Exercise instructions
Report how many lines in the entries below contain the string "heading", treating uppercase and lowercase as different. Give only the number.

Information given
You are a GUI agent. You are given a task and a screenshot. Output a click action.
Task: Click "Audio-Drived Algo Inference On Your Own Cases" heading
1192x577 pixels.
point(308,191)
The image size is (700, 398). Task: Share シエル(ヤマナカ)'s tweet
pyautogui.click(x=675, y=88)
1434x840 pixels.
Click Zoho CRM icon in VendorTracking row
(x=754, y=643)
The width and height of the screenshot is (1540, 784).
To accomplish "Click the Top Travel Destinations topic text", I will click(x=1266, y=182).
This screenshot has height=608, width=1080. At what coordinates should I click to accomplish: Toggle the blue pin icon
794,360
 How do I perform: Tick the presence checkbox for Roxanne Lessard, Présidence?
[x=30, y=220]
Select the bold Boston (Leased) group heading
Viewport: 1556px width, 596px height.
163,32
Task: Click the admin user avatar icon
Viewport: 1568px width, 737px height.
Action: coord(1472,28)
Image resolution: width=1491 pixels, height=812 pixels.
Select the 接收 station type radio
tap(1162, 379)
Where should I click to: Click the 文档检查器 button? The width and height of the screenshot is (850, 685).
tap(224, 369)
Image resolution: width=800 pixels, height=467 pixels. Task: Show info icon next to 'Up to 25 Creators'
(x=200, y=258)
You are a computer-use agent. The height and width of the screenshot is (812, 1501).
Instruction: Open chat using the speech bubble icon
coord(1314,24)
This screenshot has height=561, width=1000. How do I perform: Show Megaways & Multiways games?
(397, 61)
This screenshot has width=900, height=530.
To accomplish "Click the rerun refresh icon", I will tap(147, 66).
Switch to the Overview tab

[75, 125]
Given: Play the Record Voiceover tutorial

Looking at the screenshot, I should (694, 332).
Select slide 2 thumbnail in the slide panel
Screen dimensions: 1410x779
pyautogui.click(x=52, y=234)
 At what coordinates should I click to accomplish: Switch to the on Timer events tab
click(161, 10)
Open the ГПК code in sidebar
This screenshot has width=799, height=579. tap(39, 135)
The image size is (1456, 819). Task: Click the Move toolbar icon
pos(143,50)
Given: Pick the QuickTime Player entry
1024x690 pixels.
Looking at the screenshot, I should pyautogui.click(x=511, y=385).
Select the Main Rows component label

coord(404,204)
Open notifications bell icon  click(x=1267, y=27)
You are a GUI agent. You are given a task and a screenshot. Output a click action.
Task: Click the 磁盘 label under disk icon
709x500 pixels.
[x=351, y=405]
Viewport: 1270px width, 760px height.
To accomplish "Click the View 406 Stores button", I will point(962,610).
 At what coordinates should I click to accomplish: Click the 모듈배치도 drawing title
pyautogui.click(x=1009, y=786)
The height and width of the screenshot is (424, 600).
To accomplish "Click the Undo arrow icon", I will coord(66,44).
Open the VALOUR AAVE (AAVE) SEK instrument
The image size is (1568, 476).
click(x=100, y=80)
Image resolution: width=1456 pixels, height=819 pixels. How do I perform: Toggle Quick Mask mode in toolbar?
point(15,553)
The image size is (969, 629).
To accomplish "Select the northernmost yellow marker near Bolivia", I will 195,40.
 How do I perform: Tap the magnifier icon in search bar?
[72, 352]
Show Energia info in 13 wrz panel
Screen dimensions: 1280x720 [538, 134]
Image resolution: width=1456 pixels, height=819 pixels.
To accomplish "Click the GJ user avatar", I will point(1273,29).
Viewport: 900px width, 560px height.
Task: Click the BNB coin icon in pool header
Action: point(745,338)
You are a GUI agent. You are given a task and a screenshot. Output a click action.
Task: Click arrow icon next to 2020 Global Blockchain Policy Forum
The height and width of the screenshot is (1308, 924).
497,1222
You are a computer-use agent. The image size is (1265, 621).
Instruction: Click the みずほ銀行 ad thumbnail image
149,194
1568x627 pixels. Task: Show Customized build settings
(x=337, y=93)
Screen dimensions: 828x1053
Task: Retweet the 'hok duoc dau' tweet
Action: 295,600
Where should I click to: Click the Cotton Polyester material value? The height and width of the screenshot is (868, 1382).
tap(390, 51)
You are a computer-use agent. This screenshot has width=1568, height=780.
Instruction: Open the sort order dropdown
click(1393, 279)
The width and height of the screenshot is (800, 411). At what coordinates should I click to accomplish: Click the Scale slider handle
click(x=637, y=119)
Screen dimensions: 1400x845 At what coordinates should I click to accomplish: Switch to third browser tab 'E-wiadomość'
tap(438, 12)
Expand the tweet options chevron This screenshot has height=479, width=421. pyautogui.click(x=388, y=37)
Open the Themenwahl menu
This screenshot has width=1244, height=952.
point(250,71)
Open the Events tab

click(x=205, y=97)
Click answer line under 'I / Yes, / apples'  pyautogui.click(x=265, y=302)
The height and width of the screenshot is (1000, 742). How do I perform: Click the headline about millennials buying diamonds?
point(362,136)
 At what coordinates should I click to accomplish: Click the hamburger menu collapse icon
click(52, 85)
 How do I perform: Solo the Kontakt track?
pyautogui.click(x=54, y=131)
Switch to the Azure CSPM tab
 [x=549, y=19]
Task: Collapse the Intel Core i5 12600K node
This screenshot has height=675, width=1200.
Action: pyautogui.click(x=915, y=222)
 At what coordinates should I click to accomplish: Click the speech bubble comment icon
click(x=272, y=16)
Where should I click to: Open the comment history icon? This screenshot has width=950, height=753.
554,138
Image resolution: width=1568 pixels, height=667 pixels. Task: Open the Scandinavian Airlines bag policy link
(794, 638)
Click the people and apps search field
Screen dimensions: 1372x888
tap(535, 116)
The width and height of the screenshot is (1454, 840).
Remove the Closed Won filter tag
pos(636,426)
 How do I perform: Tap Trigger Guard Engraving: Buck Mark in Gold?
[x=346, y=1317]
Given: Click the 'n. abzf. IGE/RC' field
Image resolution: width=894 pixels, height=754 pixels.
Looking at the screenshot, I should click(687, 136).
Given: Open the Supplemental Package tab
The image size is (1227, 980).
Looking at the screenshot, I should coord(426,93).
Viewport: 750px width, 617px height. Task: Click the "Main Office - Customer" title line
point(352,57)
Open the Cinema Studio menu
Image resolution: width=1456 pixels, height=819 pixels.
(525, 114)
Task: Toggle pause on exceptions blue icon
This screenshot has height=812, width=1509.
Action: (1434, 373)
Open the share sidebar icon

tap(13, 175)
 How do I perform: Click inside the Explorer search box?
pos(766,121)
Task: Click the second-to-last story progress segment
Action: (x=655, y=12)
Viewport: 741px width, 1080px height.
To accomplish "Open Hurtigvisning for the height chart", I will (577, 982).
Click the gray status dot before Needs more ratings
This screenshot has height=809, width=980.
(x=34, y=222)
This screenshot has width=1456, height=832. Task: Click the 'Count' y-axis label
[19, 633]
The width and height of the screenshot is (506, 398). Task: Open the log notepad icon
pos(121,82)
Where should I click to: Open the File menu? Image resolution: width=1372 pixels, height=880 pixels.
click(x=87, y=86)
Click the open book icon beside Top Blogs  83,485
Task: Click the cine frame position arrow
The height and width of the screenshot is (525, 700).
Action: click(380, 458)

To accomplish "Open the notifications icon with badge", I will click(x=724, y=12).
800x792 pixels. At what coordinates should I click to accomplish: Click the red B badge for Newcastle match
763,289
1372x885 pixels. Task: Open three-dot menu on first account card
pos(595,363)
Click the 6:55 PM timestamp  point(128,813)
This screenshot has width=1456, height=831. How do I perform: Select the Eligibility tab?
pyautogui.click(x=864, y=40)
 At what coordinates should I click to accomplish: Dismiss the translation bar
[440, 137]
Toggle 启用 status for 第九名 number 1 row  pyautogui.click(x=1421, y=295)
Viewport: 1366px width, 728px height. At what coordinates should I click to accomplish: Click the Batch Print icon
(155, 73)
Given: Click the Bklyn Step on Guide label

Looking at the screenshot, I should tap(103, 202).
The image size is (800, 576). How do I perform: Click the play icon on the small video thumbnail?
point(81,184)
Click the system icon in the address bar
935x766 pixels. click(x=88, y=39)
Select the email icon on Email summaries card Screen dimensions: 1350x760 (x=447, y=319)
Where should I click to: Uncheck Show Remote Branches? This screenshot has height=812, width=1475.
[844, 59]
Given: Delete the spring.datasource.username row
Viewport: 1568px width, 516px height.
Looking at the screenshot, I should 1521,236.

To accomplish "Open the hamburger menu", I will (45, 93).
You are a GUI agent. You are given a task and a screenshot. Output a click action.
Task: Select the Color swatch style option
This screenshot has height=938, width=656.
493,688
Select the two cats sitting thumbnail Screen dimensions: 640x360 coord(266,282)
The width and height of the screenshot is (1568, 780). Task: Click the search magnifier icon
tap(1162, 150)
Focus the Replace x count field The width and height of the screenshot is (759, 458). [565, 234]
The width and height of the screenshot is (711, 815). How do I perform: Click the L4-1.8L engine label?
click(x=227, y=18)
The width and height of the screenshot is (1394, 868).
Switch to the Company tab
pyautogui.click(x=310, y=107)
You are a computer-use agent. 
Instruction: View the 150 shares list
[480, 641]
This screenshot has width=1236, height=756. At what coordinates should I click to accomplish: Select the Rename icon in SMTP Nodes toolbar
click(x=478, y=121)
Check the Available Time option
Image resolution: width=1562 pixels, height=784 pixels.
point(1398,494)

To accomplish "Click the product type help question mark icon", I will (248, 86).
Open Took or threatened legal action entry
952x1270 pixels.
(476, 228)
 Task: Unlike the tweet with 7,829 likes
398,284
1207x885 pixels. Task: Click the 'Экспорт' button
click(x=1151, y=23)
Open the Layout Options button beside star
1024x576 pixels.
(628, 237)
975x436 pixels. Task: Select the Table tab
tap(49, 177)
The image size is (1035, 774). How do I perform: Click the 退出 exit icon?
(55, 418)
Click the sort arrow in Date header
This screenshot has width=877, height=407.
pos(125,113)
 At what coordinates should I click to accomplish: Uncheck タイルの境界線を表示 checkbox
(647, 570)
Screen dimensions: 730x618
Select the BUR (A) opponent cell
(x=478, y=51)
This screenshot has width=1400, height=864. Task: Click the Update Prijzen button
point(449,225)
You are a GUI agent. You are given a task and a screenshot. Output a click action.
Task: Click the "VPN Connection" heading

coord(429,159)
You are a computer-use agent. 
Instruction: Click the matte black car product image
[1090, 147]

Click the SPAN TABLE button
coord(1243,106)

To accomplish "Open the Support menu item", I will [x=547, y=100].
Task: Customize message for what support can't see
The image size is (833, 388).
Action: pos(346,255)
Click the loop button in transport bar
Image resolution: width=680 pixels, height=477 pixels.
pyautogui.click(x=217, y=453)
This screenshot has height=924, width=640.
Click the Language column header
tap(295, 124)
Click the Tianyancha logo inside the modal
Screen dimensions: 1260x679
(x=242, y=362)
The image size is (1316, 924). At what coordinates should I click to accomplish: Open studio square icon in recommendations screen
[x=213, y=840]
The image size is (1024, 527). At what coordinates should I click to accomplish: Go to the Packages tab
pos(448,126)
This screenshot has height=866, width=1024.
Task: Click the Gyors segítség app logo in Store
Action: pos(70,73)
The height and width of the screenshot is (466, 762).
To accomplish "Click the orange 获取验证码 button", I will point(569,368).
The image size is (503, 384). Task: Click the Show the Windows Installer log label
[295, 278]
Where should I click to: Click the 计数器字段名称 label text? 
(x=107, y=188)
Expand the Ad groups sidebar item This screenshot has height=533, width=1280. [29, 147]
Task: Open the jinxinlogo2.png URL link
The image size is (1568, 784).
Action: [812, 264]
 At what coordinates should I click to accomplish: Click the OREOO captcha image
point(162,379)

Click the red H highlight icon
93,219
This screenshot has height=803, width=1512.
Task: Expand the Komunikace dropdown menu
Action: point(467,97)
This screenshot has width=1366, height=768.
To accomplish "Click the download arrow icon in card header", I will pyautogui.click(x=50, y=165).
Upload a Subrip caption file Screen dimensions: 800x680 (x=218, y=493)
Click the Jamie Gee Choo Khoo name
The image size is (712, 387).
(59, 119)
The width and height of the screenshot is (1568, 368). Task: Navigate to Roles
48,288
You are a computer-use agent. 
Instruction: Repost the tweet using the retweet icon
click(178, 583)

Written reply
3